November 7, 2017

Kha on the Spectacle of Divorce Law in Evelyn Waugh's A Handful of Dust and A. P. Herbert's Holy Deadlock @tandfonline

Henry Kha has published The Spectacle of Divorce Law in Evelyn Waugh's A Handful of Dust and A. P. Herbert's Holy Deadlock in Law and Literature. Here is the abstract.
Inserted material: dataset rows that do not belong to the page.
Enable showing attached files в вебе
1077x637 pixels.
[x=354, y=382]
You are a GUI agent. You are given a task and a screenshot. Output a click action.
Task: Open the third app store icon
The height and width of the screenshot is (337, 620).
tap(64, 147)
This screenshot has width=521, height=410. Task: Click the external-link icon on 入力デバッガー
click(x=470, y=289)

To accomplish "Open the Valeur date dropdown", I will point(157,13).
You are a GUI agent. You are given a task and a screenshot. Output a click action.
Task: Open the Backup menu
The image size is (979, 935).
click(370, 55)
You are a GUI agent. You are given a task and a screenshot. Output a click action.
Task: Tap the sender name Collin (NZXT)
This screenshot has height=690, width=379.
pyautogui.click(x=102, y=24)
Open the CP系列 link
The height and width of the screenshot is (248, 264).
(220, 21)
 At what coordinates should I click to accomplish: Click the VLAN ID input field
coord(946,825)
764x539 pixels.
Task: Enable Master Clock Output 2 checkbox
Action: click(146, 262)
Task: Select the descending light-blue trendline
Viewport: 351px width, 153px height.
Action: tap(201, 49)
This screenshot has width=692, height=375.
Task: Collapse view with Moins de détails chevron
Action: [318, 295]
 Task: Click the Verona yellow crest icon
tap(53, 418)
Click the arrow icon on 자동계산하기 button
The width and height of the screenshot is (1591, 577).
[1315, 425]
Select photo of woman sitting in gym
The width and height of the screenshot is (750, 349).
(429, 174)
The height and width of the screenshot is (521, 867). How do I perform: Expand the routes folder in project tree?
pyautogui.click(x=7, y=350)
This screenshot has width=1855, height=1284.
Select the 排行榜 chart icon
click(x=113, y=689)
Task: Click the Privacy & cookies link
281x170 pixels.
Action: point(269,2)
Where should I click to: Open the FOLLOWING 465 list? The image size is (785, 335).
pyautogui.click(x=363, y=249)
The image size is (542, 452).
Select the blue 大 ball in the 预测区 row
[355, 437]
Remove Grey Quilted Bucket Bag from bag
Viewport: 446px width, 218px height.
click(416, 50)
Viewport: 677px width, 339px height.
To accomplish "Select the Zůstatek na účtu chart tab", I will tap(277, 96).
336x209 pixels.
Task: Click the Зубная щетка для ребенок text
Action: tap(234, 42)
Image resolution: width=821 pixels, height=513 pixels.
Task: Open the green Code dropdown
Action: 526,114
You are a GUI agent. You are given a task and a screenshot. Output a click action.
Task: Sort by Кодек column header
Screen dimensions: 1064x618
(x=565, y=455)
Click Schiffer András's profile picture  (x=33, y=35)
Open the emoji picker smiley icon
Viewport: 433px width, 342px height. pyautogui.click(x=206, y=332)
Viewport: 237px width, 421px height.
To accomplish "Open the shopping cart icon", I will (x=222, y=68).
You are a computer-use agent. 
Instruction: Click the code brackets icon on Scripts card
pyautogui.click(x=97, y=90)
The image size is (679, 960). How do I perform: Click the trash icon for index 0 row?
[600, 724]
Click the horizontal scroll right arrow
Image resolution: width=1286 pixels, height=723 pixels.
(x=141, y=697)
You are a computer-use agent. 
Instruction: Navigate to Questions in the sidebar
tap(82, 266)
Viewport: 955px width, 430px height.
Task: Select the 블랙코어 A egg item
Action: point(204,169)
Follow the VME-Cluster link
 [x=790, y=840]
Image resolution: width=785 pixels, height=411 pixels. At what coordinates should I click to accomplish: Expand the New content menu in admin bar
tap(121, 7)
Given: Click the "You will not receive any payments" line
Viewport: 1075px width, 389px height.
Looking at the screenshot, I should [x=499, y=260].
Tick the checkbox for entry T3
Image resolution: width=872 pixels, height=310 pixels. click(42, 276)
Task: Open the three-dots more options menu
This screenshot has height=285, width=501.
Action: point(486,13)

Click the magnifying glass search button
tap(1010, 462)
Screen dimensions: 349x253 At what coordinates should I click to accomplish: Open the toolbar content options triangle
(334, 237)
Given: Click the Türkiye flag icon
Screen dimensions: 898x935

The article examines the way Evelyn Waugh's A Handful of Dust (1934) and A. P. Herbert's Holy Deadlock (1934) express popular dissent against the divorce laws of England in the 1930s. These novels satirized the legal process of obtaining a divorce as farcical and tainted by parties colluding to stage “hotel divorces” in order to satisfy the single-fault ground of adultery. This article argues that these novels helped to articulate widespread opposition towards the Matrimonial Causes Act 1857, which only allowed divorce to be granted for adultery alone. The writings also spurred parliamentary debate and ultimately paved the way forward for the introduction of the Matrimonial Causes Act 1937. Herbert played a unique part in the campaign for divorce law reform. Both as a novelist and as a parliamentarian, Herbert composed legal satires and successfully introduced the Divorce Bill into the British Parliament respectively.

The full text is available via subscription.